Paul and Susan Roberts
Photo copyright Murdo Macleod

Dogs thrive on a wide variety of diets – anything from raw, vegetarian, home cooked, quality kibble to cheap and cheerful Chappie. It can be a bit of a minefield trying to discover what suits your dog best. It’s certainly a controversial subject! If you wish to research this for your own dog I highly recommend the book Small Animal Clinical Nutrition as a starting point. It covers all aspects of canine nutrition and has a huge chapter specifically about canine athletes.


Home cooked, raw or kibble?

We love the idea of feeding our Beagles an entirely home-prepared diet. We tried a raw diet at one point but energy levels and performance dropped so much that it was clear that it wasn’t for us. We also had concerns about the lack of solid research into the safety and benefit of a raw diet. We researched the possibility of a home cooked diet but whilst it is certainly doable there is a risk of getting the nutritional balance wrong and doing more harm than good. We came to the conclusion that it was safest to stick to a quality kibble – which is also very convenient when you spend a lot of time camping and hiking!

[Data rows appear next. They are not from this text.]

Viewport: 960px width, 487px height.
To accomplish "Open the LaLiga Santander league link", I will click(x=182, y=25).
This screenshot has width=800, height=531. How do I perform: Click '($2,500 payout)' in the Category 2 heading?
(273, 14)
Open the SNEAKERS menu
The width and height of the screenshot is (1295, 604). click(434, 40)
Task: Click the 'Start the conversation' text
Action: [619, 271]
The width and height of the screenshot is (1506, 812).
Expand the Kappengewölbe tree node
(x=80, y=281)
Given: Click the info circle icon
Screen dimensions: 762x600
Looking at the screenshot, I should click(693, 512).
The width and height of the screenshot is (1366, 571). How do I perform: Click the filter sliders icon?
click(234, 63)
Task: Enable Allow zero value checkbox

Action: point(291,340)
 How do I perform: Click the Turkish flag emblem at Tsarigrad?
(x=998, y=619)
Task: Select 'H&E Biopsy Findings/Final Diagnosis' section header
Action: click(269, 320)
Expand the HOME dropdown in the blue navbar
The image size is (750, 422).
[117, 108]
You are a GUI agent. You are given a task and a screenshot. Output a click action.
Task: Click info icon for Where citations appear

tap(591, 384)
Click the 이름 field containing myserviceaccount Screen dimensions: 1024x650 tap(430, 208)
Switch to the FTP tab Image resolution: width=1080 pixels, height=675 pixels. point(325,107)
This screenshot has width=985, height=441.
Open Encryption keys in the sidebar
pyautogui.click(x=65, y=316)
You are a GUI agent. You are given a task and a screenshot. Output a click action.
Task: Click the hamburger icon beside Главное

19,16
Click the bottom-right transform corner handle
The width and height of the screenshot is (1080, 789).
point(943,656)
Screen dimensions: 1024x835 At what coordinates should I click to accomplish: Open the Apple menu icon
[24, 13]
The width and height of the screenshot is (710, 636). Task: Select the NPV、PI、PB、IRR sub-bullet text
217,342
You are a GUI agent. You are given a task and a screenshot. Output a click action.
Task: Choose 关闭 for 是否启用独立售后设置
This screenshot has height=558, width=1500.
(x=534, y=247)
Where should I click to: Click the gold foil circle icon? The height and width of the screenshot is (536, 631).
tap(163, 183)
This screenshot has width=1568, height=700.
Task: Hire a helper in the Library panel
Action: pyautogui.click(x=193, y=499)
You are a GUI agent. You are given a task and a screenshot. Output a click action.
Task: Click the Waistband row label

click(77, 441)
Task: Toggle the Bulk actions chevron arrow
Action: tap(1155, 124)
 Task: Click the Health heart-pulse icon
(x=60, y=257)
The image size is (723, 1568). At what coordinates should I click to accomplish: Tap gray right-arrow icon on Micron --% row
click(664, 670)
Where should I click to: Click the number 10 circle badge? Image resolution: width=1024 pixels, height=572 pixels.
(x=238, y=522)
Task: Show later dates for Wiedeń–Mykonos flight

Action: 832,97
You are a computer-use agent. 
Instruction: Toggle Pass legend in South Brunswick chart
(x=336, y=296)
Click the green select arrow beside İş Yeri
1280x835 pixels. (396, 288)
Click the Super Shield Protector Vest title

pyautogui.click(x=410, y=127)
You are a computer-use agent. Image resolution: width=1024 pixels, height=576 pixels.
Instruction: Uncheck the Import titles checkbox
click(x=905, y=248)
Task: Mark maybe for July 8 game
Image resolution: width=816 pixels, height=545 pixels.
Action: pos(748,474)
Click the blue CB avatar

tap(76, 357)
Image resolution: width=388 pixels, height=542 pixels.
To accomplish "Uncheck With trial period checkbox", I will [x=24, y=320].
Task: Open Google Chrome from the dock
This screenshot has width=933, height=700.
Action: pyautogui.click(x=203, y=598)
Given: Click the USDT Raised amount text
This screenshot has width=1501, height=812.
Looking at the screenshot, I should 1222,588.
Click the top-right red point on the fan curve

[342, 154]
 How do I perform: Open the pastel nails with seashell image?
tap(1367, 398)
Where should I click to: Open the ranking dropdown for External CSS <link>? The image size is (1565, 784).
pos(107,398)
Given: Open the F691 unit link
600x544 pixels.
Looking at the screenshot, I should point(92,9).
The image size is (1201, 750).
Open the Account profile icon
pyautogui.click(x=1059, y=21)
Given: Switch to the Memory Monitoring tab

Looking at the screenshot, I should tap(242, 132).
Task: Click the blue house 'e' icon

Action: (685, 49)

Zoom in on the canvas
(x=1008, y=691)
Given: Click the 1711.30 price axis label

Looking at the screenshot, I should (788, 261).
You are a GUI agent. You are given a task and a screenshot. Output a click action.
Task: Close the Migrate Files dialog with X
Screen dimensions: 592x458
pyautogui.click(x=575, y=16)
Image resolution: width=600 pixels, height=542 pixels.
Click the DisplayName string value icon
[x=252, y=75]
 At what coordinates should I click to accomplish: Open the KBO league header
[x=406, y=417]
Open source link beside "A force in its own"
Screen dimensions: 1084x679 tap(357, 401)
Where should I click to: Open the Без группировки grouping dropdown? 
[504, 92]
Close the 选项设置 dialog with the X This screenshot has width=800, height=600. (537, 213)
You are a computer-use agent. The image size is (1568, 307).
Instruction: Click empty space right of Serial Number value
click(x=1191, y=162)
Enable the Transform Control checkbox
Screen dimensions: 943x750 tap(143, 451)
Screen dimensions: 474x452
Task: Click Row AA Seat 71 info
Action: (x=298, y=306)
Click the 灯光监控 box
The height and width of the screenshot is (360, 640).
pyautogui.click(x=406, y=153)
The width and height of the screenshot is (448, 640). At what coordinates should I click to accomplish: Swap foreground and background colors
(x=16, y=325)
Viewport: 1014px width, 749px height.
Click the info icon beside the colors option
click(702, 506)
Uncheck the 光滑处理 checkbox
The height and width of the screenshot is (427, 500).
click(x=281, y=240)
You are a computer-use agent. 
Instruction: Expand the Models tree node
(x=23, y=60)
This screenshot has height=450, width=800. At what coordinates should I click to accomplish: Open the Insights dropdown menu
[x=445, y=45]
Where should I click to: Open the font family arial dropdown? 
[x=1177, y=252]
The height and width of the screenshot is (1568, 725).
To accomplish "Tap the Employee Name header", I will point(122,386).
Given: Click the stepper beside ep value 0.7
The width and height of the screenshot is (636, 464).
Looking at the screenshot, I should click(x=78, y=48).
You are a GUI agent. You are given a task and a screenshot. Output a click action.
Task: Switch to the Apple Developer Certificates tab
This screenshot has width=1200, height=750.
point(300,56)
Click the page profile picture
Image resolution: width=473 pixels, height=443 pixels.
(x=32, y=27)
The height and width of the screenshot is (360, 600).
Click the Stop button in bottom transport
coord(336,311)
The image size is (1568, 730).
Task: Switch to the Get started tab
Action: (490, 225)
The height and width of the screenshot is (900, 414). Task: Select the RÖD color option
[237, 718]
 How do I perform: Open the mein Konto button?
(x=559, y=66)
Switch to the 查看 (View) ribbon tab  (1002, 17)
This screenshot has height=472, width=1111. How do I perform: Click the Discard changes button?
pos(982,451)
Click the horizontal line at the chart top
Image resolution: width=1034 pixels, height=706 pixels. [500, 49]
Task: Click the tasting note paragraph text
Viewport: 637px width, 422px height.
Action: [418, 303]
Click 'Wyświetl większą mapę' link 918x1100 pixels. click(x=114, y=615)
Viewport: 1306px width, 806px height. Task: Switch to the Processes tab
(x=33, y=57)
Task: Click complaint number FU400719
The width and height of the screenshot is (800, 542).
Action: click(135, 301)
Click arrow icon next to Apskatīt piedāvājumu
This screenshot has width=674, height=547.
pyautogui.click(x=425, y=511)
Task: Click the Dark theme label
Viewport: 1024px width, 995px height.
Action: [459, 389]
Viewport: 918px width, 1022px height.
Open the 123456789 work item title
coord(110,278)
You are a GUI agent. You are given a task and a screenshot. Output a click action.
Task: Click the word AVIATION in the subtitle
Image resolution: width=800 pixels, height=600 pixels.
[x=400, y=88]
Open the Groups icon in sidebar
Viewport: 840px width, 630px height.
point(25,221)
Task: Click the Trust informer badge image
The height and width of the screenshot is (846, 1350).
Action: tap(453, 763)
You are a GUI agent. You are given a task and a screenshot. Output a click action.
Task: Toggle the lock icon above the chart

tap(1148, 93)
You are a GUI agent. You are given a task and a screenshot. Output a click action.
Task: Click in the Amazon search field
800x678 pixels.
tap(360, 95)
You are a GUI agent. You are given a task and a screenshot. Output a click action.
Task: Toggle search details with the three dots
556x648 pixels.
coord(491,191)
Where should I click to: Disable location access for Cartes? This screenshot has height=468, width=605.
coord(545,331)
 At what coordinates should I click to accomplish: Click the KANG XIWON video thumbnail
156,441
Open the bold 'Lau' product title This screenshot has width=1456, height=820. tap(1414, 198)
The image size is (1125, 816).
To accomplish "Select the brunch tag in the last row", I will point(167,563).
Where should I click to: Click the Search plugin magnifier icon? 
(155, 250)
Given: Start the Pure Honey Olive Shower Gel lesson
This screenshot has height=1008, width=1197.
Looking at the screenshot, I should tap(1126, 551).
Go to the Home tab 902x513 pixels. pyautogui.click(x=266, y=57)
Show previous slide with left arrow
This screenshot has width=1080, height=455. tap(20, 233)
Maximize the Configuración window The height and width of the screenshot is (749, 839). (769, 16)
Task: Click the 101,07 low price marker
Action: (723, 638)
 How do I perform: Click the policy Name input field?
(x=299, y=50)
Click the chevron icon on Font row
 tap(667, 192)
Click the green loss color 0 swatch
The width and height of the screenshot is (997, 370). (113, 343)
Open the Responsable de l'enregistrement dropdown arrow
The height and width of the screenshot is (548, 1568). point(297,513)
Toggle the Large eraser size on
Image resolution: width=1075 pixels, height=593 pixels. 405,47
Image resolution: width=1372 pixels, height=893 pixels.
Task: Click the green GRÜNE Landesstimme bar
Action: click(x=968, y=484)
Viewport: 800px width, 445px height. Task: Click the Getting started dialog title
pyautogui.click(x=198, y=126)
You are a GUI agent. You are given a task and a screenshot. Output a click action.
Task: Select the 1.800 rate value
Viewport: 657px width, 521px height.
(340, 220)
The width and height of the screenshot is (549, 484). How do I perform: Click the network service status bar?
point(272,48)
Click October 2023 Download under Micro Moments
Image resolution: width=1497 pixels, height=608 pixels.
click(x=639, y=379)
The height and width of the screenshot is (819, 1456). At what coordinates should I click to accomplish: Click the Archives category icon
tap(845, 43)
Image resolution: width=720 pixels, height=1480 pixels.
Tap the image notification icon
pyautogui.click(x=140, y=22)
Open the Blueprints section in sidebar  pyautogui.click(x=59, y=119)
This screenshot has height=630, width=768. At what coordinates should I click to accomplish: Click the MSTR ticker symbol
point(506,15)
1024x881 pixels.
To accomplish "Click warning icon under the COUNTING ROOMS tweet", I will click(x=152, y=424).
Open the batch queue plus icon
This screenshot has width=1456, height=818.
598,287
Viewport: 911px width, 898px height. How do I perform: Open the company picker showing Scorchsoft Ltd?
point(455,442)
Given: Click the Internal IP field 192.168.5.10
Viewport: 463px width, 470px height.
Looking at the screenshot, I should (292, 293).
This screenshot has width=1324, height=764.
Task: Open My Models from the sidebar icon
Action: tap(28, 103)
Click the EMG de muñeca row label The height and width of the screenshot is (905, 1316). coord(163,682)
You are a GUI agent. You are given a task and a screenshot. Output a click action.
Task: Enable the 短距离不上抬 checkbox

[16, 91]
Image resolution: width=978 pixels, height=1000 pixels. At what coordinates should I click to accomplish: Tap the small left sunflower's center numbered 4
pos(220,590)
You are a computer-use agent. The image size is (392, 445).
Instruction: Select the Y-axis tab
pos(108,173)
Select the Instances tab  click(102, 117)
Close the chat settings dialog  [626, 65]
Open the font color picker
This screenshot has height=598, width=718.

Burns Active Kibble supplemented with fresh, home cooked meals

Although ours are very active dogs they never do extreme mileage so have no need for a high fat working dog diet – they need a diet that will keep them lean (fat has twice as many calories as carbohydrates and protein). With trial and error we found that the best kibble for them is Burns Alert. This is a highly regarded, low fat, high carbohydrate complete feed that suits our little Beagles right down to the ground. They’re healthy, fast and have good endurance. The only concerns we have about feeding a kibble diet is that it lacks variety and freshness in it’s ingredients – both things that they say are good for humans. So, we replace two meals a week with home cooked food (prepared according to guidelines provided by Burns pet foods thus keeping their diet balanced). We also prepare our own training treats with fresh, healthy ingredients and add a variety of fresh steamed vegetables to their kibble meals. The best of both worlds!


Note: In theory, if you run long distances your dog is likely to do better on a high fat diet. However, to put this in perspective, a formal experiment with Beagles showed that when running on a treadmill dogs fed a high carbohydrate diet tired after 15 miles. Dogs fed a high fat diet tired after 20 miles. The furthest we’ve ever run our little guys is 13 miles and that was an exception to the rule. They’re little sprinters at heart and we’ve found through trial and error that they do best on a high carbohydrate diet (approx 50% carbohydrates). It keeps them nice and lean and ensures the best mental alertness, speed and short burst energy whilst giving them more than adequate endurance for their lifestyle. This isn’t quite in line with the theory (which suggests they should have more fat) and may not be suitable for all dogs.